Solomon knew what was coming. The strangely familiar smell of charred flesh had already told him. It warned him exactly how bad it was going to be too. The siren cut out and was replaced by a howl that came from inside the ambulance.
‘Here –’ Billy Walker appeared at his side and handed Solomon a starter cap, his attention fixed on the ambulance. ‘Best I could do. Got you some boots too.’
‘Thank you.’ Solomon took them and inspected the cap. It had a red flower logo and the name of a weedkiller on it. He pulled it over his head, folding the peak round with his hands until he was looking at the ambulance through an arc of shadow.
‘You should use this too –’ Walker handed him a tube of heavy-duty sunscreen squeezed almost empty.
The howl doubled in volume with the opening doors and there was a clatter of tubular steel as a man, or what remained of one, was pulled from the ambulance. He lay twisted and charred on starched white sheets, his whole body shaking, his hands baked to talons by furnace heat and clawing at the smoke-filled air above him while the inhuman noise howled from the seared ruin of his throat.

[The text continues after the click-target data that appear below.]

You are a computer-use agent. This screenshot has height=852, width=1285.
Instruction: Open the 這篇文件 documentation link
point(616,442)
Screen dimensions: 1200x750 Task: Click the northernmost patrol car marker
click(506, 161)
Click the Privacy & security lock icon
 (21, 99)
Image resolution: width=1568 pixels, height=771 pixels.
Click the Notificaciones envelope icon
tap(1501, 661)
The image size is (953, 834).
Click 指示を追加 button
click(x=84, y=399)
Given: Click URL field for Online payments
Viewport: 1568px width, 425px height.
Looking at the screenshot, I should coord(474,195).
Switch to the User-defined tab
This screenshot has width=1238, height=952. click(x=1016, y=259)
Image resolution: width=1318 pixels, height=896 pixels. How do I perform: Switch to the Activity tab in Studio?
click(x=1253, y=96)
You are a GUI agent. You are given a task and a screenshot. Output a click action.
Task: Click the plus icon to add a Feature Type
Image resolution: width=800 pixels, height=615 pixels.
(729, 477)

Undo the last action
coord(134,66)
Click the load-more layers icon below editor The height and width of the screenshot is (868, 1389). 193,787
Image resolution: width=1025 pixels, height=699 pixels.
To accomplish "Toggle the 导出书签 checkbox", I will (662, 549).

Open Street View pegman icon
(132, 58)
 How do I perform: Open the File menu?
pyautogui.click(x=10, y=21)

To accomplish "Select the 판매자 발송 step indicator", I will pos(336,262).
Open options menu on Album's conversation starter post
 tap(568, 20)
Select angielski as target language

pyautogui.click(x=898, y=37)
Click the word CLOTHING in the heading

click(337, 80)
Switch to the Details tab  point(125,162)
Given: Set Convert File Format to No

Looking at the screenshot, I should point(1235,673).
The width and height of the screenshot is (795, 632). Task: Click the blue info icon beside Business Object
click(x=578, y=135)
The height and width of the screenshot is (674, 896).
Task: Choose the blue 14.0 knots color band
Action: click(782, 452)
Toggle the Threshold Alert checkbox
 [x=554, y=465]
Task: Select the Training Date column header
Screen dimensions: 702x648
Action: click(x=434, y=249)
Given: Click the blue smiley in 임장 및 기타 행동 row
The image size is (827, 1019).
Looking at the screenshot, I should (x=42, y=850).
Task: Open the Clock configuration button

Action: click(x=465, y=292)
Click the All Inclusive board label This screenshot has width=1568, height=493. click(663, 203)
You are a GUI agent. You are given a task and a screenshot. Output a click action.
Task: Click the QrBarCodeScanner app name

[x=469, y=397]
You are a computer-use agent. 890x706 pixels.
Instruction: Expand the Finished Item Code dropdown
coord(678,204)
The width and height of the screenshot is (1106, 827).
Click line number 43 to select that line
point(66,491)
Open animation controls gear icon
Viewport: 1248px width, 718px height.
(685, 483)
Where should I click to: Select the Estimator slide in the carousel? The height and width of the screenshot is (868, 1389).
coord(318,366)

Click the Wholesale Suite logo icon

‘Jesus,’ Walker said, his voice flat with horror. ‘I think that’s Bobby Gallagher. He was driving the grader.’ The medics wheeled the gurney to a covered area and doctors clustered round him. ‘You reckon they can save him?’
Solomon squeezed sunblock from the tube and rubbed some on to his neck and the back of his hands, disliking the greasy feel of it but disliking the growing itch of sunburn even more. ‘Not a chance,’ he said.
Bobby Gallagher stared up at the ring of faces crowding over him. Worried eyes stared down.
A doctor leaned in, his face filling his vision. His mouth was moving but he couldn’t hear what he was saying. Too much noise. Someone screaming close by. Someone in pain. At least he didn’t feel nuthin’. That was good, wasn’t it? Surely that was a good thing.
A penlight snapped on, shining in his eye and making the world turn bright and milky, like everyone was wrapped in white smoke … smoke …
The fire …
He had seen the flames curling towards him, the desert writhing in heat like the surface of the sun. The fire running alongside him, chased by the wind, leaping from shrub to shrub like a living thing. Never seen fire race so fast, faster than that old grader, that was for sure, but not as fast as that Dodge he’d had his eye on, the silver-grey one with the smoked windows and the V8 under the hood. That would have evened the race out some. Would have bought it too, taken the hit on the finance and all, if he hadn’t been saving for something else. He wanted to see old man Tucker’s face at summer’s end when he cashed in all the extra shift hours he was pulling and slipped that big ole ring on to Ellie’s finger. Eighteen-carat yellow-gold band with a one-carat, heart-cut diamond right in the centre: three and a half grand cold, every cent he had in the world and all of it for Ellie – fuck old man Tucker, the way he treated him, like he wasn’t good enough to even speak his daughter’s name.
The penlight snapped off and the doctor leaned in, his mouth moving again, everything slow like he was underwater. Still couldn’t hear a damn thing, what with that howling. He’d heard something like it before and the memory of it needled into making him shake with more than cold.